IL demanio idrico del veneto
di Antonio Marrone

Omelia di Pasqua
del 1775
Cattedrale di
Belluno

 

La situazione della gestione del demanio idrico prima delle “Riforme Bassanini”

Prima della riforma e riordino delle  competenze – ad opera del D.Lgs 112/98, meglio conosciuto come “Decreto Bassanini” – la situazione vedeva il demanio idrico spezzettato nelle competenze tra vari Enti ed Organismi dello Stato: in parte in capo alla Regione Veneto, ed in parte allo stesso Stato; ed in particolare:

 lo Stato:
 attraverso il “Nucleo Operativo del Magistrato alle Acque” gestiva
:

1 - Le grandi Derivazioni;
2 - La progettazione, realizzazione e gestione delle opere idrauliche su tratti di alveo dell’idrografia principale (relativamente agli stessi tratti, gestiva anche l’estrazione di inerti con compiti di polizia idraulica e attività di pronto intervento) come il Piave;
3 - Le dighe: quelle più “piccole” (come limite di invaso e dimensione dello sbarramento);

La Regione: 
attraverso le proprie strutture periferiche (come il Genio Civile) gestiva:

1 - - le piccole derivazioni;
2 - i lavori da attuare sui rimanenti tratti di alveo dell’idrografia principale (torrenti);
3 - lavori sul demanio idrico cosiddetto “minore” (tramite i Servizi Forestali).

Le risorse economiche
lo Stato
 attraverso il Ministero delle Finanze, gestiva:

1 - gli introiti dei canoni di piccole e grandi derivazioni;
2 - le concessioni idrauliche su autorizzazione dell’ente competente in materia idraulica.
La situazione della gestione del demanio idrico dopo le “Riforme Bassanini”

 

lo Stato:
Con l’introduzione delle “Riforme Bassanini” (1998)

Conferisce alle Regioni tutte le funzioni relative alla gestione del demanio idrico, compreso l’introito di tutti i relativi canoni;
la Regione
 diventa l'unico Ente competente in materia
 
Il complesso trasferimento delle competenze dovrebbe essere stato concluso circa un anno fa (fine 2006). Ora occorre completare la revisione dell’intero patrimonio di pratiche ereditato.

 Le provincie
Con l’introduzione della Legge regionale n° 11/2001, la Regione Veneto trasferisce alle Province le competenze sul demanio lacuale, mantenendo per sé tutte le competenze relative al demanio idrico, sia principale (in parte trasferito dallo Stato) che minore (già di sua competenza).

◇ ◇ ◇ ◇ ◇

Consegna 1 =>
Rispondi alle domande seguenti sul testo dedicato al demanio idrico del Veneto.
(a) Prima delle riforme, attraverso quale organismo lo Stato gestiva le grandi derivazioni?
(b) Tramite quali servizi la Regione svolgeva i lavori sul demanio idrico cosiddetto "minore"?
(c) Con quale legge regionale la Regione Veneto trasferisce alle Province le competenze sul demanio lacuale?
Consegna 2 =>
Trascrivi parola per parola il passo del testo sul demanio idrico del Veneto da "1 - Le grandi" a "i Servizi Forestali).".

I dati =>
◇ ◇ ◇ ◇ ◇

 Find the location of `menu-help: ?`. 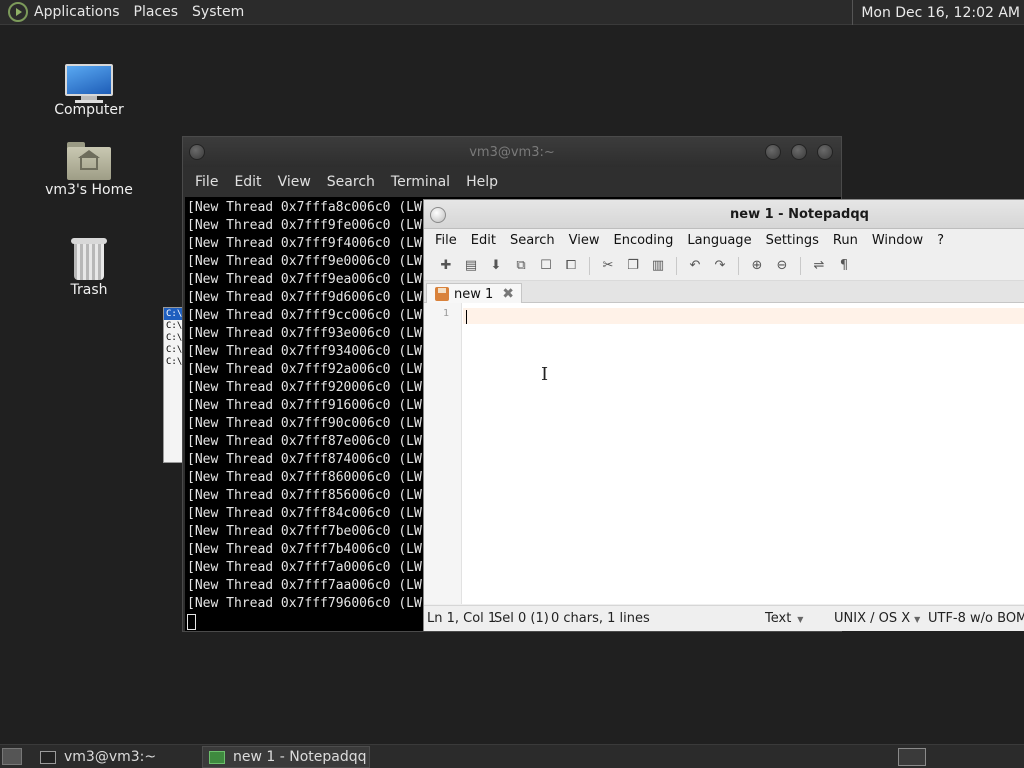

menu-help: ? is located at coordinates (940, 240).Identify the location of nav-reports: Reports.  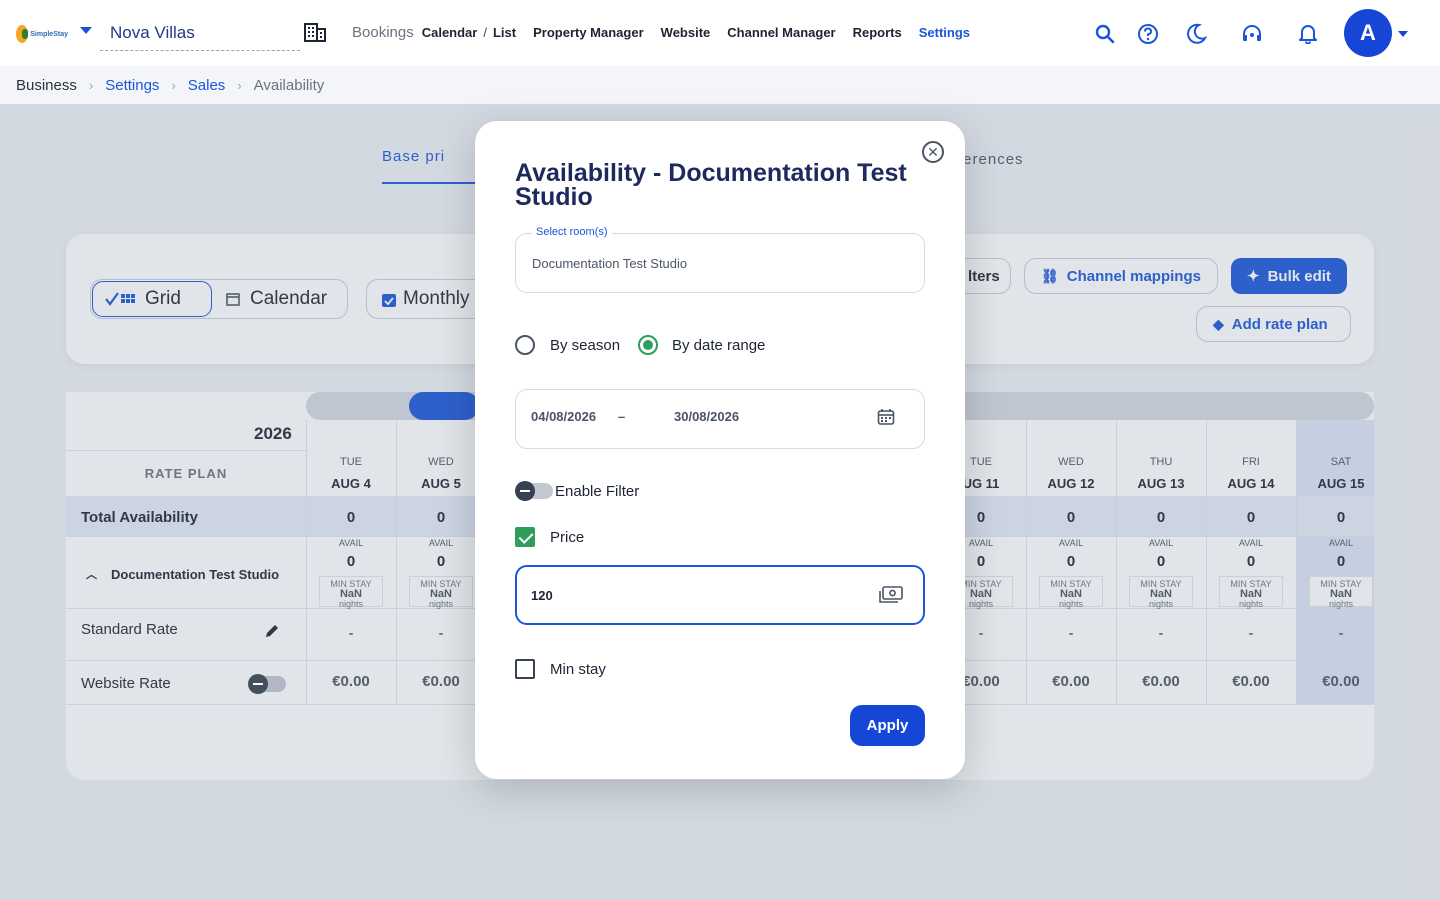
(878, 32).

◇ ◇ ◇ ◇ ◇

Risposta attesa 1 =>
(a) Attraverso il "Nucleo Operativo del Magistrato alle Acque".
(b) Tramite i Servizi Forestali.
(c) Con la Legge regionale n° 11/2001.

Risposta attesa 2 =>
1 - Le grandi Derivazioni;
2 - La progettazione, realizzazione e gestione delle opere idrauliche su tratti di alveo dell’idrografia principale (relativamente agli stessi tratti, gestiva anche l’estrazione di inerti con compiti di polizia idraulica e attività di pronto intervento) come il Piave;
3 - Le dighe: quelle più “piccole” (come limite di invaso e dimensione dello sbarramento);

La Regione: 
attraverso le proprie strutture periferiche (come il Genio Civile) gestiva:

1 - - le piccole derivazioni;
2 - i lavori da attuare sui rimanenti tratti di alveo dell’idrografia principale (torrenti);
3 - lavori sul demanio idrico cosiddetto “minore” (tramite i Servizi Forestali).